[Pixel coordinate grounding data]
== Segment start ==
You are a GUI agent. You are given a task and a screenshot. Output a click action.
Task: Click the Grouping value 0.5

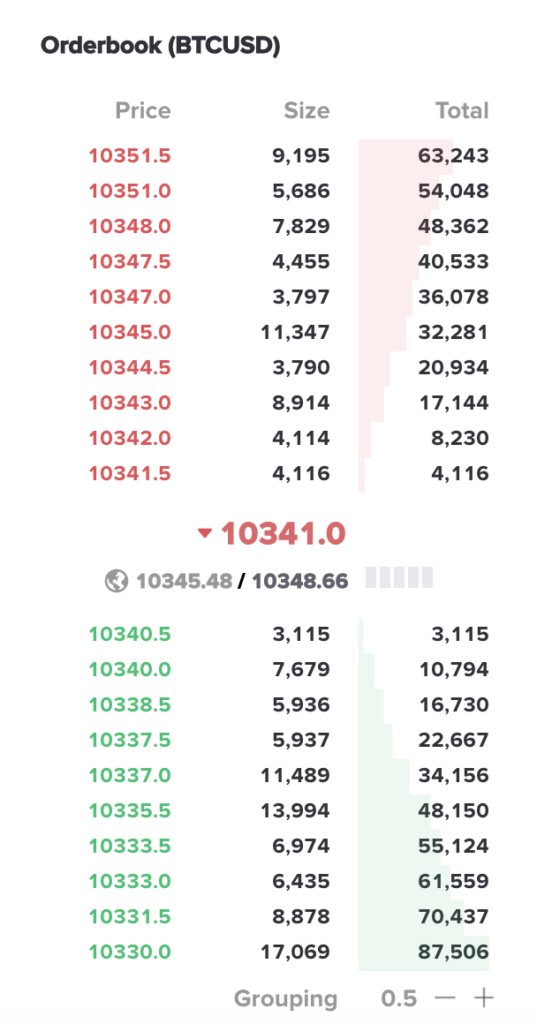(x=398, y=999)
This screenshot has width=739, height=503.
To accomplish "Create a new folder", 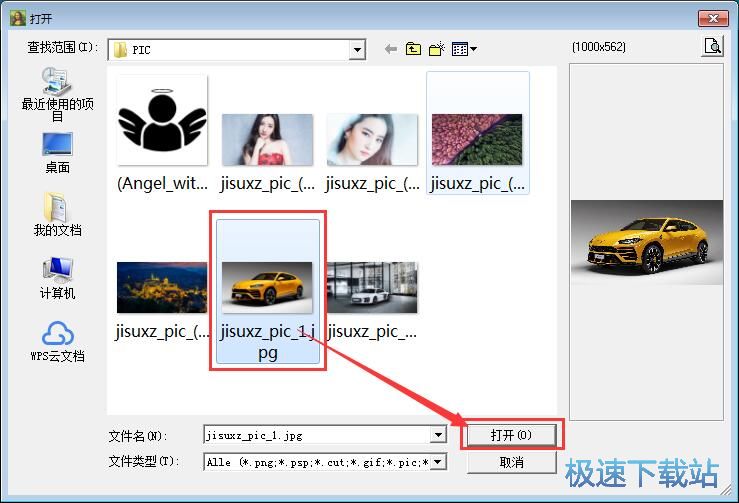I will coord(436,49).
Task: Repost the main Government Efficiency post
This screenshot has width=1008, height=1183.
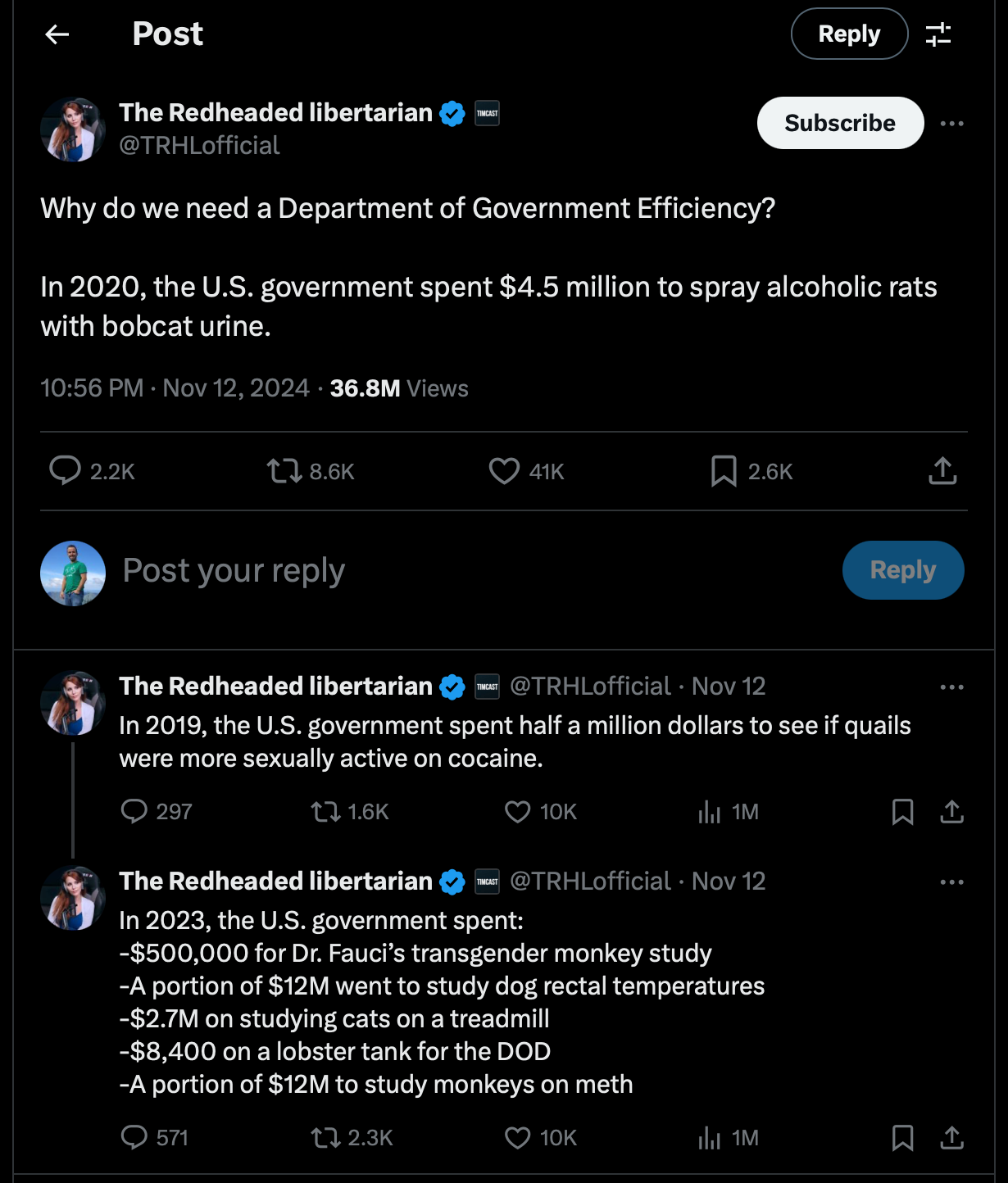Action: point(284,471)
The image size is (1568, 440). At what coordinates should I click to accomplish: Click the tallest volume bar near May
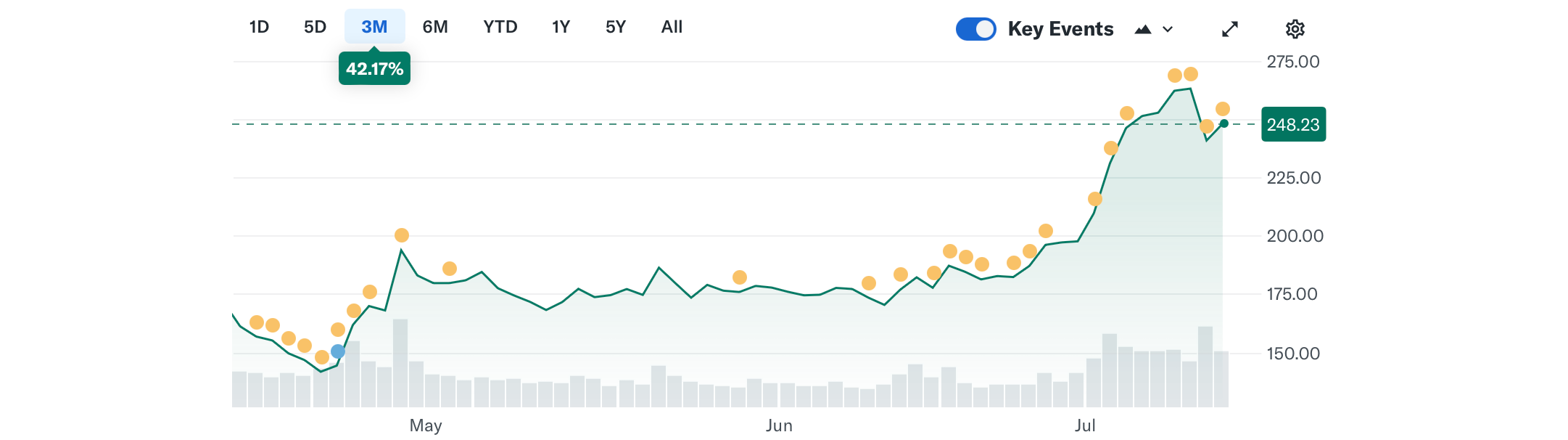[400, 363]
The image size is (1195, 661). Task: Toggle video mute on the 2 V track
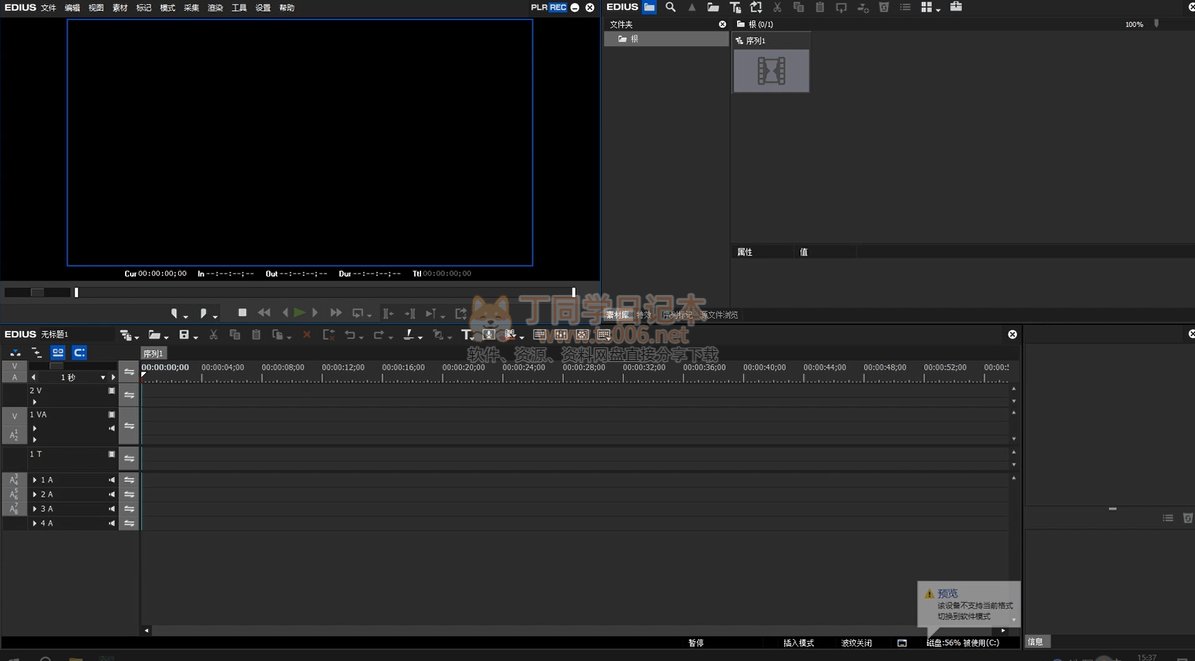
== Segment end ==
Your copy must hold exactly the lines from the one with "The image size is (1568, 440)." to the end of the records above, both included, and no pictures.

The image size is (1568, 440). At what coordinates should I click to accomplish: Click the tallest volume bar near May
[400, 363]
The image size is (1195, 661). Task: Toggle video mute on the 2 V track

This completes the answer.